TO BE DONE:
Report every line below that contains the string "Privacy", copying each such line in full.

EXTRACTED MATERIAL:
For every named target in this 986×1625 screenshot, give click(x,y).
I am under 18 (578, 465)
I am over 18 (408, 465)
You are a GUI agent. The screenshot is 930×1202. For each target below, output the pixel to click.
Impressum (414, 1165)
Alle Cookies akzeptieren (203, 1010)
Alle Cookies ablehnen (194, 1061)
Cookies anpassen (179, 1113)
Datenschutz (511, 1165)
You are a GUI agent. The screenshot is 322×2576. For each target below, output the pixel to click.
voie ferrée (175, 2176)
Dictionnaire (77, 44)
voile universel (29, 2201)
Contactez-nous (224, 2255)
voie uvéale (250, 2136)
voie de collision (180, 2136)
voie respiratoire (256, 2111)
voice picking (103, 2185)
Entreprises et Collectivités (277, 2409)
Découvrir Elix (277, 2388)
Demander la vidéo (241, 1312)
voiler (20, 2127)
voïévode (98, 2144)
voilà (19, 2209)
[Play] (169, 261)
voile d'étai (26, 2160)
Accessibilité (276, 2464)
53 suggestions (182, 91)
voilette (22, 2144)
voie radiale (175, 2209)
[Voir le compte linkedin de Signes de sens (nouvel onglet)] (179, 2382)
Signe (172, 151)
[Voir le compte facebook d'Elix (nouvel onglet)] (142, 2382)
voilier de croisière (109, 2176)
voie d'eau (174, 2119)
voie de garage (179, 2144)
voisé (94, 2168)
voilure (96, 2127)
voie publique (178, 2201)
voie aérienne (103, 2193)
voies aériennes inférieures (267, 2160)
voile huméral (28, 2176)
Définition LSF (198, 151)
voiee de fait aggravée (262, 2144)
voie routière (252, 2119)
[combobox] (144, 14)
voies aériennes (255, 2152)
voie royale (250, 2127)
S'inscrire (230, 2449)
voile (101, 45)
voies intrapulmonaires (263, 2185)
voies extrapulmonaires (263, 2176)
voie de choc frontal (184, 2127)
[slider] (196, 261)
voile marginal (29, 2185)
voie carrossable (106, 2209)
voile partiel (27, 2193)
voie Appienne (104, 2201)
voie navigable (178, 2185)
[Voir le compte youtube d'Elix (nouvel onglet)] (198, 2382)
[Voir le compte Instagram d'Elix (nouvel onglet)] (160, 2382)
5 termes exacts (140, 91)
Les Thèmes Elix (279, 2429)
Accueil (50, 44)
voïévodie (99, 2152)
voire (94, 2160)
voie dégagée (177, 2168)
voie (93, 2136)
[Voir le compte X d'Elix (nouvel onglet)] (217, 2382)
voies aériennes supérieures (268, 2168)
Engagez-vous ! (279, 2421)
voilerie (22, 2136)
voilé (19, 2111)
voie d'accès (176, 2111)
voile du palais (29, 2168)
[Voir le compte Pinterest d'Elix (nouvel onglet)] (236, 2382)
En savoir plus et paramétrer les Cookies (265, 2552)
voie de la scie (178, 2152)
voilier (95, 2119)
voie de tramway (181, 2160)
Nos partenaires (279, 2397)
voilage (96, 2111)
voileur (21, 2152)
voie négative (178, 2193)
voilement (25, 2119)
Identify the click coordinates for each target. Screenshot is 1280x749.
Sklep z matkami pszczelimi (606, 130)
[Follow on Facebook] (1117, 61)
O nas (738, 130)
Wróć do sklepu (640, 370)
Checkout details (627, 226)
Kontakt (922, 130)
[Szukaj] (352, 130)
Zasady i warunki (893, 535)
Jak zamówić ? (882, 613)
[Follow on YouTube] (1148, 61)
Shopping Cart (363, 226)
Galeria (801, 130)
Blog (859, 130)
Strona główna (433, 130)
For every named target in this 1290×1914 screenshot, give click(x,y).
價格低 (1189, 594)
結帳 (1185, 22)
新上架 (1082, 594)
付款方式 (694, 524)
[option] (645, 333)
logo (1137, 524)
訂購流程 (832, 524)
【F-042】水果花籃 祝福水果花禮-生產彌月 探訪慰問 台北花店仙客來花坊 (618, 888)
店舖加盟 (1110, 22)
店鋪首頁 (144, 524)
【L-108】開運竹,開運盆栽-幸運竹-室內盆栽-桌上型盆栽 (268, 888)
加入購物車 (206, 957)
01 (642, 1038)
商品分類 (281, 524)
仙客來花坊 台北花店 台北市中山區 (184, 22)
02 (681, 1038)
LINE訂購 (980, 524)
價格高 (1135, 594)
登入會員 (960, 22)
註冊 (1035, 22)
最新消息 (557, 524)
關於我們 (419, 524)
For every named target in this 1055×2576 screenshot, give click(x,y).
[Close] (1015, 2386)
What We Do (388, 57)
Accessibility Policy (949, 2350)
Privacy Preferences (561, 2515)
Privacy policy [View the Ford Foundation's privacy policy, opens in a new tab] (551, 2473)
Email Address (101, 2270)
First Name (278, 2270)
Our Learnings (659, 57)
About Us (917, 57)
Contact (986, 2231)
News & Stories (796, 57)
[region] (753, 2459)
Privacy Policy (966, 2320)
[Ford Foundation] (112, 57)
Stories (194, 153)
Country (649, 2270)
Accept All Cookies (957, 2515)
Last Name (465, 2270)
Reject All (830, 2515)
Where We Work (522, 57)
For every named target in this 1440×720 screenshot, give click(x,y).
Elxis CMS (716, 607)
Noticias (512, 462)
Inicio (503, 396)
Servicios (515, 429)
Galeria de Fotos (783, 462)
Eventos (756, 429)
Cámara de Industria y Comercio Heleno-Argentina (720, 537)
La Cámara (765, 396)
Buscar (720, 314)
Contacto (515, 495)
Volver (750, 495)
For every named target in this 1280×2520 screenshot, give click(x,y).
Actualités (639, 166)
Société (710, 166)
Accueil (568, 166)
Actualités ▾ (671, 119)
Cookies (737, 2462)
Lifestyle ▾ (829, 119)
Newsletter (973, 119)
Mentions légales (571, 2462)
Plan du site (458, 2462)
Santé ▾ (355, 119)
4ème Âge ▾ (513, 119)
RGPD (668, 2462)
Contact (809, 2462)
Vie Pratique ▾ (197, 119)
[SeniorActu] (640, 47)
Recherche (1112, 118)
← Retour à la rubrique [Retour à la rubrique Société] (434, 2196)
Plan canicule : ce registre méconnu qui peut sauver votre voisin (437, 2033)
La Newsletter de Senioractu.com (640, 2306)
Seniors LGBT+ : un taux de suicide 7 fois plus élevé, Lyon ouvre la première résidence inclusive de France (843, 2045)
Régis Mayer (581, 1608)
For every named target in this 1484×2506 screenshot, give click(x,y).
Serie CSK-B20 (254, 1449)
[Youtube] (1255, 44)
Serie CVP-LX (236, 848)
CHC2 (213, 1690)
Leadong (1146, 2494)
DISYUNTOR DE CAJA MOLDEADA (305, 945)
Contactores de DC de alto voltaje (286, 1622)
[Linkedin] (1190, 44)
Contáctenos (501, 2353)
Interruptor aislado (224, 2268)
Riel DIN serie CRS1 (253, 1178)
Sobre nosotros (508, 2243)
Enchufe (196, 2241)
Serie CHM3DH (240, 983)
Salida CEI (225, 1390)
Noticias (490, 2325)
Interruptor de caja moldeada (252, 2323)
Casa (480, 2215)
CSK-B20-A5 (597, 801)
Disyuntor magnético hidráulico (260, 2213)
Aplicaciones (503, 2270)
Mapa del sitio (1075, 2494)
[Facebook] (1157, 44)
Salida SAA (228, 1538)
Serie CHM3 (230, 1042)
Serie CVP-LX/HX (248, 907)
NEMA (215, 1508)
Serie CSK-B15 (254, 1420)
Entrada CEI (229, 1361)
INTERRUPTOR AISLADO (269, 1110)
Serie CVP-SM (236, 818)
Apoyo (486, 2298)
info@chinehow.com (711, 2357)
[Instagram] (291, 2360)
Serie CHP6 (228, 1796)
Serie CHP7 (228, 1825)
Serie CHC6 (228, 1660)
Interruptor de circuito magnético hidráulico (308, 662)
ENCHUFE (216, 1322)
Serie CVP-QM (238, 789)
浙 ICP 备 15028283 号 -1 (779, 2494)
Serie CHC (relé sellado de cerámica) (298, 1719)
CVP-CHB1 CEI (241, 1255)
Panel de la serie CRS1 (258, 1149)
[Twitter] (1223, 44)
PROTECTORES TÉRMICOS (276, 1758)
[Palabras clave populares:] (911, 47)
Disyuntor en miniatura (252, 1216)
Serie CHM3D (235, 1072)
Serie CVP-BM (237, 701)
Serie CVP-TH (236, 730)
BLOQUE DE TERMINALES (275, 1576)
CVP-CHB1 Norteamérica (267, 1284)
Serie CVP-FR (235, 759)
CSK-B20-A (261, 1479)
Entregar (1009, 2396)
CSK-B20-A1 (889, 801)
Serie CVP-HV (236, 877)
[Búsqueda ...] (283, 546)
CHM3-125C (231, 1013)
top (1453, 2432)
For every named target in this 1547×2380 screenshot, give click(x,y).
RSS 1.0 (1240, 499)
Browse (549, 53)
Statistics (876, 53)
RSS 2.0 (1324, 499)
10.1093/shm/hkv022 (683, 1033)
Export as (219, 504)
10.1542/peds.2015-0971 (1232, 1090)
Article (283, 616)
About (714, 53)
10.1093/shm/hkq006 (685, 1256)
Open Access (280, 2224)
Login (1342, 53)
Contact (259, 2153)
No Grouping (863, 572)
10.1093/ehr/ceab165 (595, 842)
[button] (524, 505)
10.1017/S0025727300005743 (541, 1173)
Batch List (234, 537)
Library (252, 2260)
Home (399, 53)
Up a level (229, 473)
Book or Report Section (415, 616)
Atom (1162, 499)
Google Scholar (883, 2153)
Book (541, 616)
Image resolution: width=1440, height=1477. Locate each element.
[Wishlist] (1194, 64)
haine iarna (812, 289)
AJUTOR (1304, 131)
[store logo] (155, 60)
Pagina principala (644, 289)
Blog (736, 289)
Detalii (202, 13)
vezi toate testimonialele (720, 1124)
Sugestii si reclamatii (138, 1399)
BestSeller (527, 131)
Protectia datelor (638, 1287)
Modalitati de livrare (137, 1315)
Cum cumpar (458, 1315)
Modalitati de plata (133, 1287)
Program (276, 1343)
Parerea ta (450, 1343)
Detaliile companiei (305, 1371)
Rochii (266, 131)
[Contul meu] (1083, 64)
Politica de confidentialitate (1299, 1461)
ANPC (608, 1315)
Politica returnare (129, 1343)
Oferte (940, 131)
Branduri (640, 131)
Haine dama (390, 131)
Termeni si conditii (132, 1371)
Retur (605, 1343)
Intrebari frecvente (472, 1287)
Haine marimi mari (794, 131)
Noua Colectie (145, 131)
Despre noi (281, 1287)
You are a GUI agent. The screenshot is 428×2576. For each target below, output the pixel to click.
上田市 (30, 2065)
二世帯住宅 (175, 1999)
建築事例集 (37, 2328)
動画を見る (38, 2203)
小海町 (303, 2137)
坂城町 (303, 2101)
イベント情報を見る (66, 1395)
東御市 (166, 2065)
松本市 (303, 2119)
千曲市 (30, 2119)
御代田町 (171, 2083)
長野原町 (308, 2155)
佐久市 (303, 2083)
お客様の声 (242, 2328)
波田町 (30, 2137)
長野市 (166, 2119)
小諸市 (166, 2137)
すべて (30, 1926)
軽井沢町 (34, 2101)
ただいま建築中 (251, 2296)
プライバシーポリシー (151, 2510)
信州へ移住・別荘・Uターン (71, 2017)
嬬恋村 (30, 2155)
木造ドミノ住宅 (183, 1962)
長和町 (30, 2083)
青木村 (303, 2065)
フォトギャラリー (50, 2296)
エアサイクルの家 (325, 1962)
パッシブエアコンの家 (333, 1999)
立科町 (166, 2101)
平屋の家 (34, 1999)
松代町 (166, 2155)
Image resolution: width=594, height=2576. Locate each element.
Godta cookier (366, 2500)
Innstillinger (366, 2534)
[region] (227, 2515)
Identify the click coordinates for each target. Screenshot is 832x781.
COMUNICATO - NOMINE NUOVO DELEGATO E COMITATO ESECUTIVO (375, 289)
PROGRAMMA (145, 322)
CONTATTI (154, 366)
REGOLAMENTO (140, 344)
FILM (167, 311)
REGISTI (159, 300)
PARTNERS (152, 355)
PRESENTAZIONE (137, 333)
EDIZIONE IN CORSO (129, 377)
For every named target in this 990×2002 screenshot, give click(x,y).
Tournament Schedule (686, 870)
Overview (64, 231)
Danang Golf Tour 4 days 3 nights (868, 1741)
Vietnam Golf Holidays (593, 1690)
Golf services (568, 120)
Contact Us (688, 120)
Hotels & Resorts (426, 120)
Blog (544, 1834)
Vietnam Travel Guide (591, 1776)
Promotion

FINISHED TASK:
Privacy Preferences (561, 2515)
Privacy policy [View the Ford Foundation's privacy policy, opens in a new tab] (551, 2473)
Privacy Policy (966, 2320)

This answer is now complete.